The story of This Christmas centers on the Whitfield family, who gather together for the first time in four years at their mother Shirley “Ma’Dere” Whitfield’s home during the holiday season. Ma’Dere has six grown children — Lisa, Kelli, Quentin Jr., Claude, Melanie (“Mel”) and Michael (“Baby”) — each of whom returns home with their own baggage and unresolved tensions. The family home, a dry-cleaning business run by Ma’Dere, is the setting for a Christmas reunion that promises warmth and tradition but quickly reveals cracks beneath the surface.
As the children arrive, issues begin to surface. Lisa, the eldest daughter, is being pressured by her husband Malcolm to convince the family to sell the dry-cleaning business so that Malcolm can get capital for a business deal. Kelli, the middle daughter and a driven business-woman, opposes the idea, angry that the family’s legacy might be surrendered. Meanwhile, Quentin Jr., the eldest son, resurfaces after years of absence and brings unresolved resentment — especially toward Ma’Dere’s boyfriend Joe, and toward the father who abandoned them.
Claude, the Marine, also comes home bearing his secret burdens and impulsive behavior, and “Baby,” the youngest, reveals he has ambitions beyond what his family expected. The dynamics of the Whitfield siblings shift as each one grapples with career ambitions, romantic relationships, hidden debts and the impact of their mother’s sacrifices. Ma’Dere watches as her children clash, change and struggle, trying to hold together the ritual of a big family Christmas dinner even when emotional bombs are about to go off.

Christmas itself becomes both a backdrop and a character— the lights, decorations, festive songs and generosity of the season contrast sharply with the friction, secrets and guilt that the Whitfields carry. For example, at the church service toward the end Baby surprises the family with his singing talent, bringing music and hope even after heated arguments and family revelations. The film uses the holiday gathering to probe deeper questions: what it means to be a family, how we forgive, how we carry on traditions when life has pushed us apart, and how we reconcile the person we became with the place we came from.

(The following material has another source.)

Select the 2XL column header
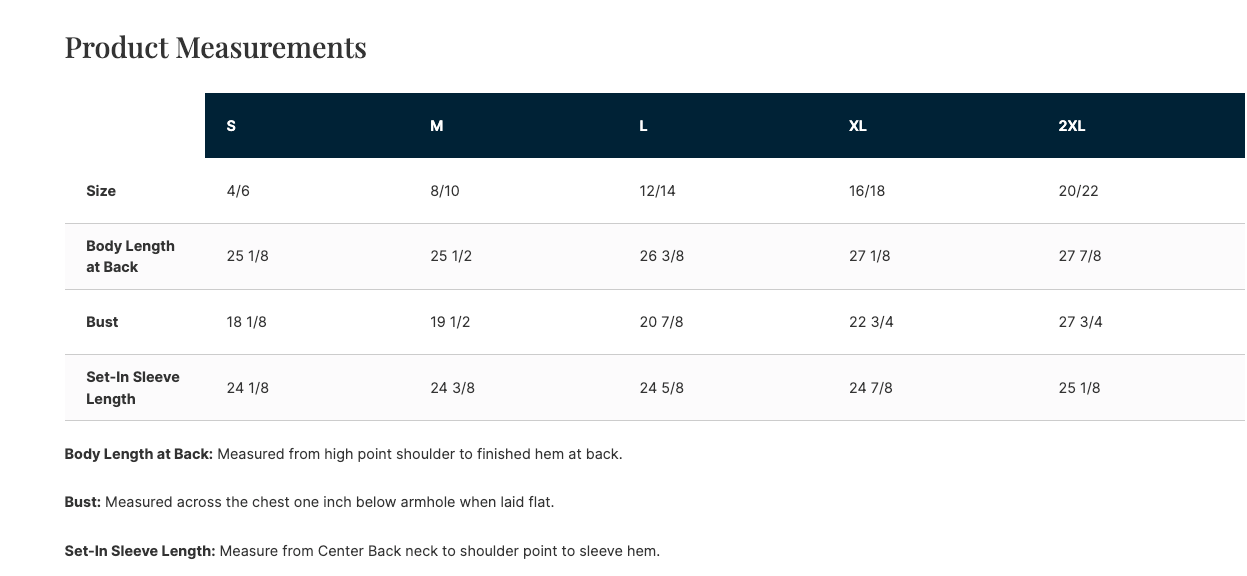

In the conclusion, old wounds are confronted — Ma’Dere and Joe, Quentin and his anger, Lisa and Malcolm’s marriage, Kelli and her choices — and the family edges toward reconciliation. While not all conflicts are cleanly resolved, the gathering helps each member see that family still matters, and that coming home, even with pain, is part of healing. Overall, This Christmas delivers a holiday-story that is both warm and real, mixing laughter and tears, reminding viewers that beneath festive lights there may lie the real work of connection, forgiveness and rediscovery.